Actions to take:
• A. Translate this sentence from the forum thread below about dogs that barely sleep during the day into Spanish: "When we take him to doggie daycare he NEVER rests but is constantly on the go all day."
• B. Use the forum thread below about dogs that barely sleep during the day to answer these questions:
(i) How old is Iska?
(ii) How old is Uschi?
(iii) By about what time are Rerun's dogs snoozing?
• C. Continue the forum thread below about dogs that barely sleep during the day from where it stops.

— begin Document —

# Anybody else's dog barely sleep in the day?



## Sambuca (Mar 13, 2010)

I thought dogs like to sleep??? Well, not mine!

Sam's energy has hit a new peak since he's turned 10 months and got neutered. He gets a walk or a good fetch session 4X a day and still in between those sessions he seems restless and barely sleeps! 

I mean yesterday between 8am - 11:30pm he maybe accumulated 3 hours of sleep - mostly towards the end of the day when we relax and watch TV. Otherwise, during the work day he just lies on the floor in my office and gets excited everytime my chair moves as he thinks it's time to get up.

When we take him to doggie daycare he NEVER rests but is constantly on the go all day. Fortunately, he is wiped out at the end of those days.

Anybody else out there experience this with their dogs? Or do you all have normal dogs that like to lay like.....well, dogs???


----------



## ZAYDA (Apr 22, 2010)

Puppy energy you got a live one...Mine slept thank god...


----------



## Pattycakes (Sep 8, 2010)

LOL...Mine had the endless energy syndrome as well. But I have noticed that as she is getting older...she is learning to rest more. Thank goodness.


----------



## Sambuca (Mar 13, 2010)

Pattycakes said:


> LOL...Mine had the endless energy syndrome as well. But I have noticed that as she is getting older...she is learning to rest more. Thank goodness.


And by "older" please tell me you mean 11 months!!!


----------



## DonP (Apr 13, 2009)

Iska is 18 months and still acts like that. We have to MAKE her nap some days or she'll be a zooming lunatic.


----------



## Heagler870 (Jun 27, 2009)

My 7 month old used to sleep a lot. Both my dogs are inside dogs and they are on my sleep pattern. They don't sleep unless I do. It's weird. Well at least I know they don't sleep when I'm here. They probably do when I'm gone but I'm not gone that often and when I am my fiancée is usually here.


----------



## roxy84 (Jun 23, 2007)

kimba is 3 1/2 and she still is on the go most of the day.


----------



## Pattycakes (Sep 8, 2010)

Sambuca said:


> And by "older" please tell me you mean 11 months!!!


LOL...nope...Uschi is 17 months!


----------



## Rerun (Feb 27, 2006)

Mine nap throughout the day, or at least play quietly. Dante is the youngest and is laying on one of the dog beds chewing on a nylabone right now and the other three are snoozing. But I am home with them every day (have a baby at home) so they are used to it. I know some people whose dogs are nuts on the weekends or their days off because they aren't used to having people home or are used to being crated during the day. 

Mine get a lot of playtime during the day but nap between and are wiped out and snoozing by around 7pm.


----------



## crisp (Jun 23, 2010)

— end Document —
— begin Recorded data —

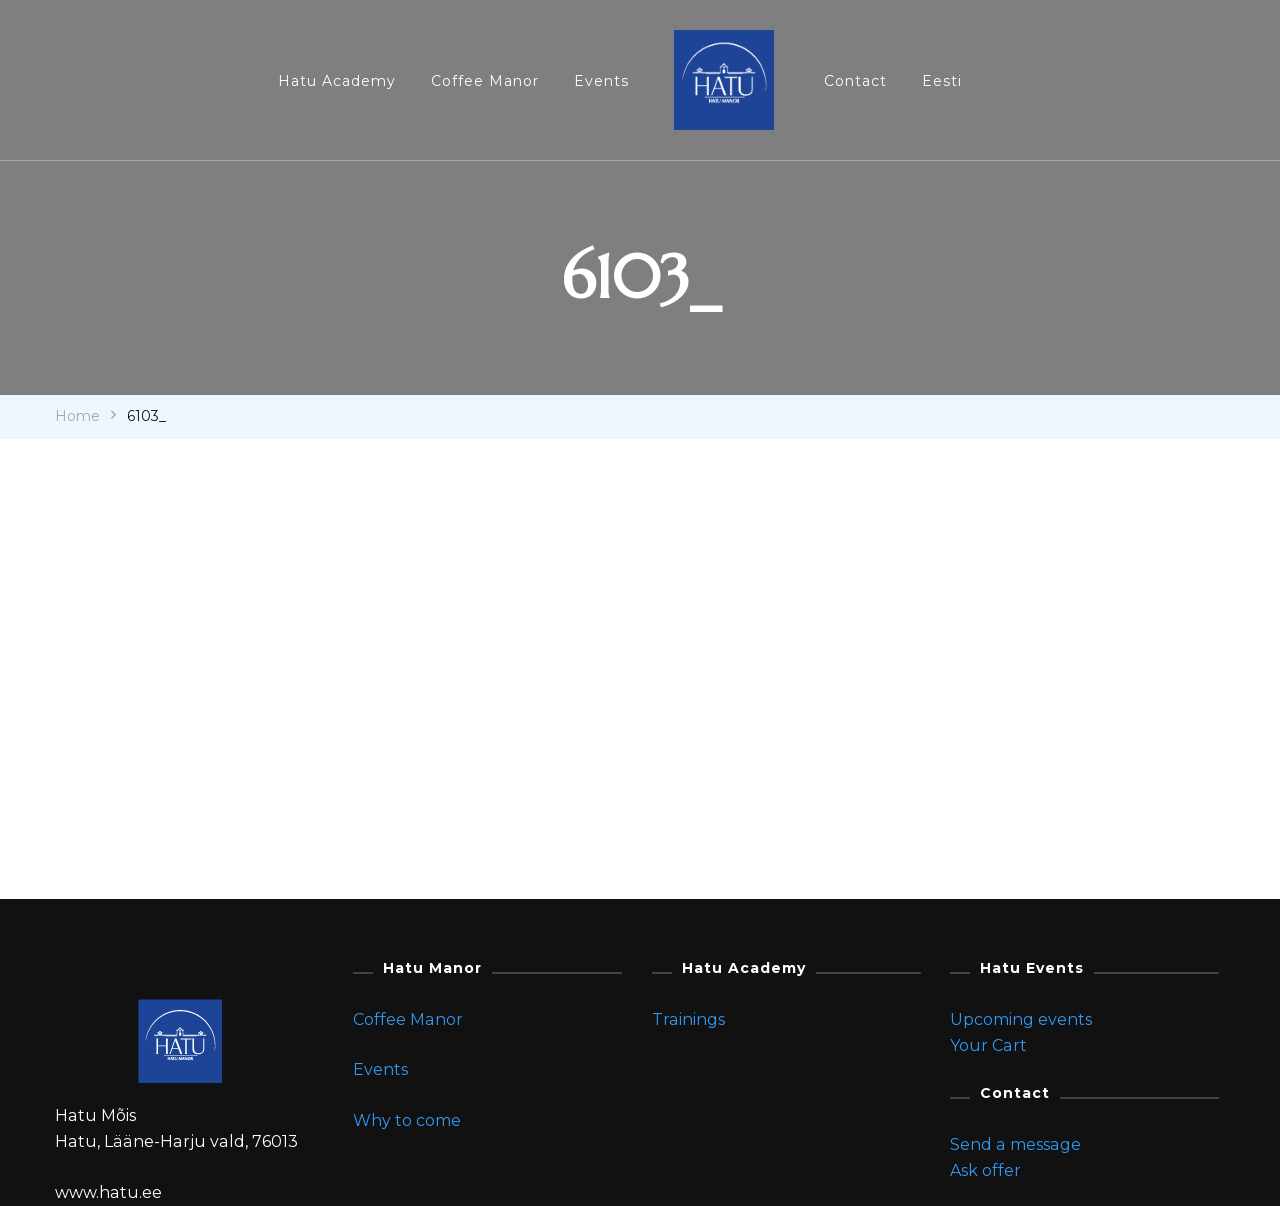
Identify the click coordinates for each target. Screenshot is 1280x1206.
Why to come (407, 1120)
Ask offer (985, 1170)
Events (601, 81)
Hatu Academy (337, 81)
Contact (855, 81)
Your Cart (988, 1045)
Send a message (1015, 1144)
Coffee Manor (485, 81)
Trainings (688, 1019)
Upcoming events (1021, 1019)
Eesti (942, 81)
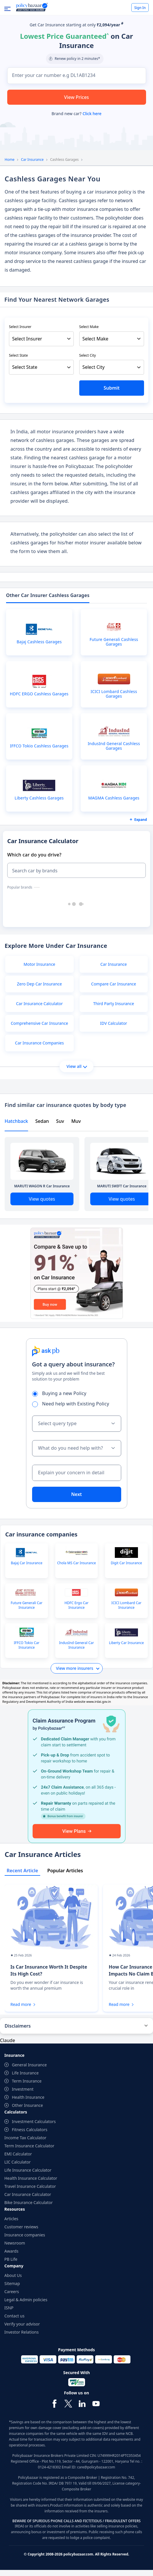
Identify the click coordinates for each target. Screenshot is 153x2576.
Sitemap (12, 2283)
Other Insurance (27, 2105)
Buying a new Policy (61, 1393)
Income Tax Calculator (25, 2137)
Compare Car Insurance (113, 984)
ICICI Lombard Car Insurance (126, 1605)
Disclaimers (18, 2026)
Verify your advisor (22, 2324)
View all (77, 1066)
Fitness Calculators (29, 2129)
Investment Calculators (34, 2121)
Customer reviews (21, 2226)
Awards (11, 2251)
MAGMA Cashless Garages (113, 798)
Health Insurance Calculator (30, 2178)
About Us (13, 2275)
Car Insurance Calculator (39, 1003)
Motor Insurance (40, 964)
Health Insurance (28, 2097)
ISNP (9, 2307)
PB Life (10, 2259)
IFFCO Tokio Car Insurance (27, 1645)
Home (9, 159)
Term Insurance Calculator (29, 2145)
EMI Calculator (18, 2154)
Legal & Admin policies (25, 2299)
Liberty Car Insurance (126, 1643)
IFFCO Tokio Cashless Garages (39, 746)
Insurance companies (24, 2235)
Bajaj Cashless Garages (39, 642)
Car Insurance (32, 159)
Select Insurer (20, 326)
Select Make (89, 326)
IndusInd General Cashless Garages (114, 746)
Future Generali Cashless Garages (114, 641)
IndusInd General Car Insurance (76, 1645)
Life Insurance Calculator (27, 2170)
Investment (23, 2089)
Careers (11, 2291)
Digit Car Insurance (126, 1563)
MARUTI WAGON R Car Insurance (42, 1186)
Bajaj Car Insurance (26, 1563)
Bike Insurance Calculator (28, 2202)
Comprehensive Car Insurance (39, 1023)
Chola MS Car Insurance (76, 1563)
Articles (11, 2218)
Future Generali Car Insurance (27, 1605)
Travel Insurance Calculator (30, 2186)
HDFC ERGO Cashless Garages (39, 694)
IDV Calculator (113, 1023)
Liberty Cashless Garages (39, 798)
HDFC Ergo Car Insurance (76, 1605)
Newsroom (14, 2243)
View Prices (76, 97)
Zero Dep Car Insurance (39, 984)
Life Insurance (25, 2073)
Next (76, 1494)
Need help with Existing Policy (72, 1403)
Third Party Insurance (113, 1003)
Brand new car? (76, 113)
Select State (18, 355)
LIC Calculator (17, 2162)
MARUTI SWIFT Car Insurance (122, 1186)
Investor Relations (21, 2332)
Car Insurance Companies (39, 1043)
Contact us (14, 2316)
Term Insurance (27, 2081)
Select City (87, 355)
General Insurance (29, 2065)
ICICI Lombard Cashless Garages (114, 694)
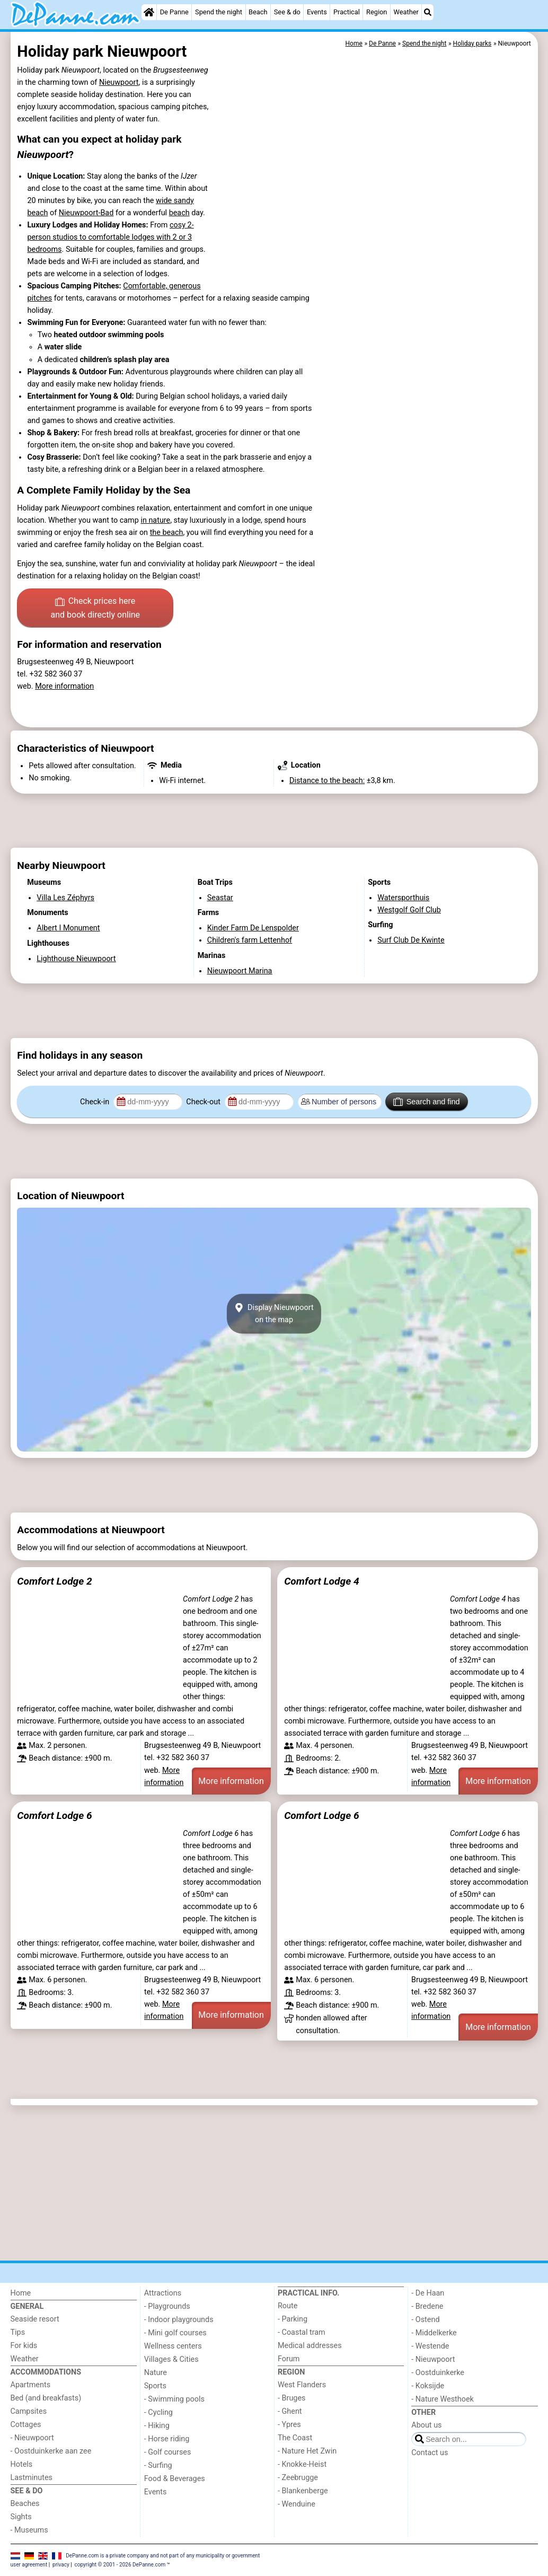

— end Recorded data —

Task answers:
• A. Cuando lo llevamos a la guardería canina, NUNCA descansa, sino que está en constante movimiento todo el día.

• B.
(i) 18 months
(ii) 17 months
(iii) Around 7pm

• C.
GSDs are by nature high energy dogs. Also, dogs that sleep most of the day usually do it out of boredom not low energy. They will also sleep more with age, but Sam is still just a pup. You'll have to give him some tme to mellow out.


----------



## Rerun (Feb 27, 2006)

crisp said:


> Also, dogs that sleep most of the day usually do it out of boredom not low energy.


That's interesting. 

See, IMHO, dogs that don't sleep or nap off and on throughout the day are dogs that are wired too tight or not getting enough exercise/stimulation.

Different strokes I suppose.


----------



## crisp (Jun 23, 2010)

Rerun said:


> That's interesting.
> 
> See, IMHO, dogs that don't sleep or nap off and on throughout the day are dogs that are wired too tight or not getting enough exercise/stimulation.
> 
> Different strokes I suppose.


Could be. Was sharing an opinion only. I guess it depends on the dog. On weekends, my dog is up all day, hangs out with the kids, follows me when I clean, cook, do yardwork. Sniffs the garden and just enjoys her day. She's as mellow as can be, until we go out to goof around in the field or play some fetch. During the week, I'm at my desk working all day and kids are out of the house. Dog has nothing to do and sleeps 7-8 hours a day on top of the 10-11 she sleeps at night.


----------



## Elaine (Sep 10, 2006)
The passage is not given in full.